[Opening QUOTED PASSAGE section]
Faith Healing
September 10, 2003
By Nikolas K. Gvosdev
Having had the
privilege of appearing on C-SPAN's Washington Journal earlier this
week, I am happy to report that interest in international events and in
America's conduct of foreign affairs remains active "outside the Beltway."
The sophistication manifested by many of the questions posed by callers
indicates that people do closely follow what is happening in the world.
In some of the
post-appearance correspondence that I have received, I have observed how the
pragmatic realist approach emphasized by In the National Interest
aroused the ire of "true believers" on both the Right and the Left. Two
myths in particular are worrisome.
The first one arises
out of the mantra of "the United States is the world's only superpower",
which has been corrupted to mean that the United States possesses unlimited
and/or inexhaustible power. The notion, therefore, that the United States
needs to go to other states with its hat in hand to request troops and funds
for reconstruction efforts in Iraq and Afghanistan is galling, especially
when it means having to deal with French and German concerns.
[Closing QUOTED PASSAGE section]
[Opening COLLECTED DATA section]
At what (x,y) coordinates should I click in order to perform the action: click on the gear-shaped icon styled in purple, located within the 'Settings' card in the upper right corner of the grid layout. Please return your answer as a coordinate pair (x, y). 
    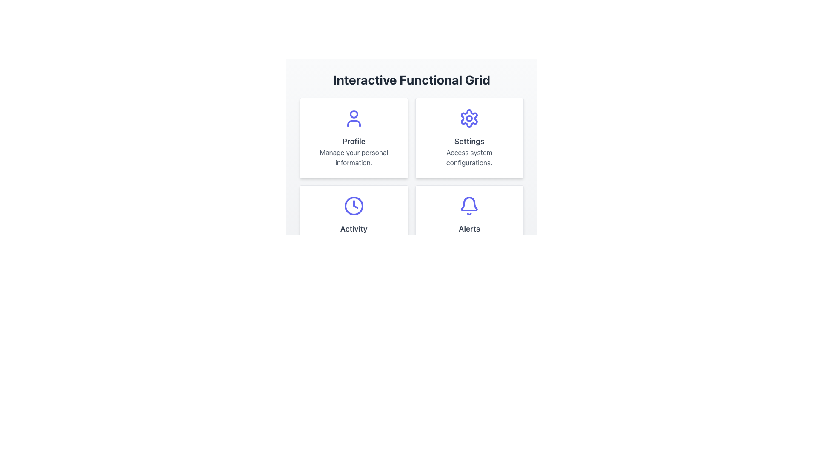
    Looking at the image, I should click on (469, 118).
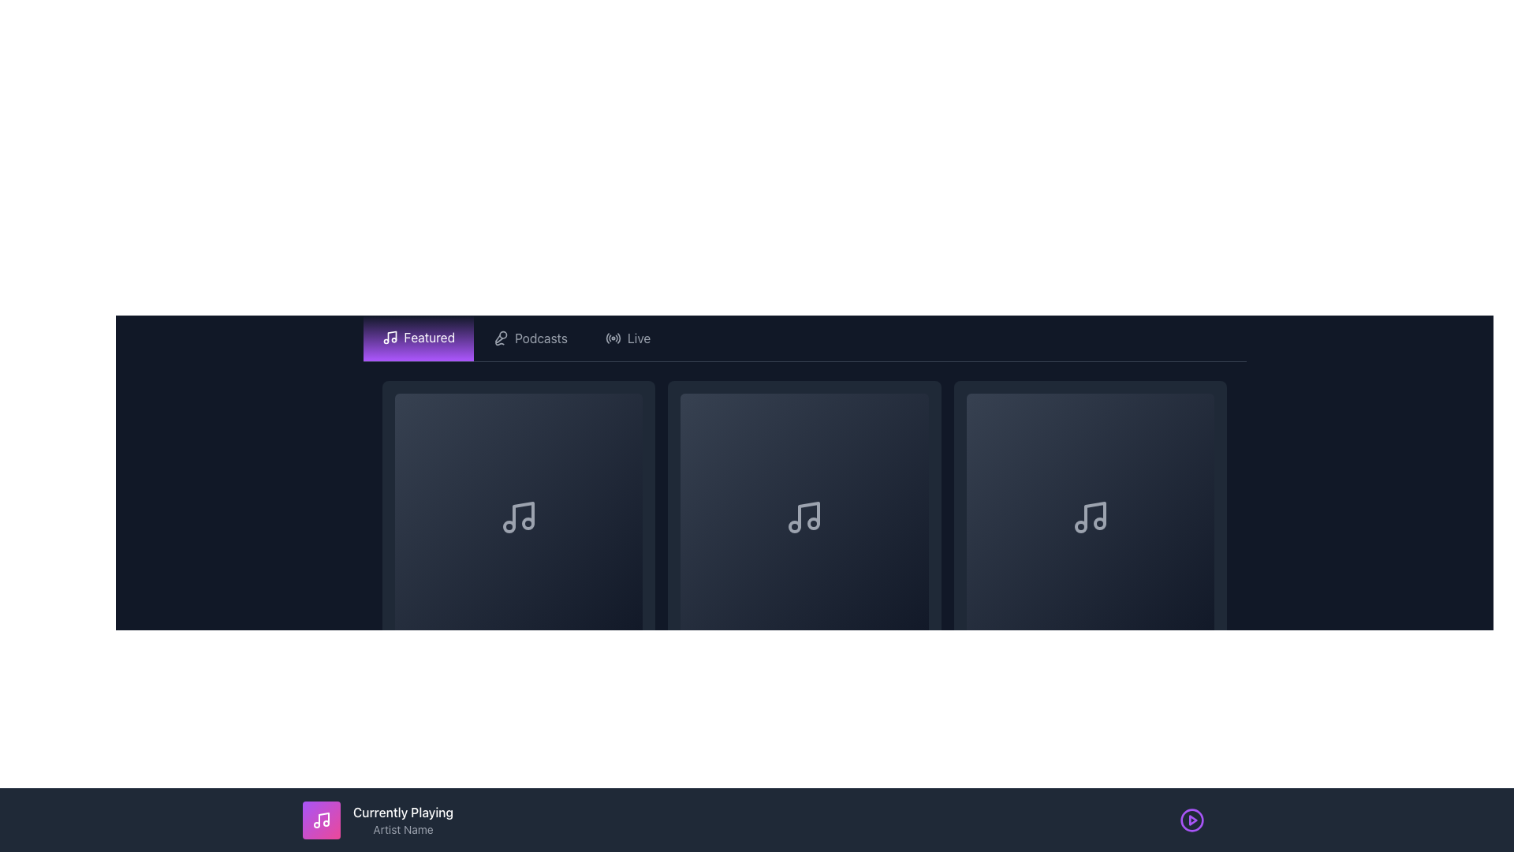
[Closing COLLECTED DATA section]
### [WORK ORDER 1]
Explain why, according to the essay "Faith Healing," some people find it galling that the United States must ask other states for troops and funds for reconstruction in Iraq and Afghanistan. Answer in one to three sentences.
### [WORK ORDER 2]
In the essay "Faith Healing," on which program did the author appear earlier that week?

### [EXERCISE RESPONSE 1]
The slogan that "the United States is the world's only superpower" has been distorted into the belief that the United States has unlimited or inexhaustible power. Holding that belief, some find it galling that the country must go to other states "with its hat in hand," especially when this means dealing with French and German concerns.

### [EXERCISE RESPONSE 2]
C-SPAN's Washington Journal.